Elihu’s intellectual and geographic journey was a rich and rewarding one. He received his BA, MA, and PhD (all in sociology) from Columbia University. At the time, Columbia’s Bureau of Applied Social Research and its collection of eminent theorists and researchers were engaged in applied and scholarly studies on the influence of various forms of interpersonal and mass communications. The Bureau was also a leader in developing a variety of qualitative and quantitative methods and research designs for measuring public opinion and media effects.
Elihu was more than a student during this nascent period, working as a research associate at the Bureau and later holding a lecturer position in Columbia’s Department of Sociology and School of General Studies. During this time, he coauthored (with Paul Lazarsfeld)
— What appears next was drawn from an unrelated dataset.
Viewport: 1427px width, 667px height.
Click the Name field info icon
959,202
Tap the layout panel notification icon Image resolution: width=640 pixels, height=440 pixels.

Personal Influence: The Part Played by People in the Flow of Mass Communications,
selected by AAPOR as one of the fifty books that most shaped public opinion research. Serving as first author on this ambitious project, the book and related work established the “two-step flow” theory of communication, a theory that remains the subject of study and debate to this day and that has gained new purchase as research and theorizing on social networks and social media have blossomed.
Personal Influence
has been so significant to the field that it was republished on its 50th anniversary with a new and insightful introduction by Katz.
Few scholars ever produce a work with the import
of Personal Influence
, but this was only the beginning for Elihu. He went on to a distinguished career, first at the University of Chicago’s Department of Sociology, then as a professor of sociology and communication at Hebrew University, and finally as the Distinguished Trustee Professor of Communication at Penn’s Annenberg School. Along the way, he also held visiting professorships at the University of Manchester (England), the University of Padua (Italy), Keio University (Japan), and the University of Vienna (Austria). From the mid-1980s until 1993, when he joined Penn’s Annenberg School, he spent half of each year at the University of Southern California’s Annenberg School.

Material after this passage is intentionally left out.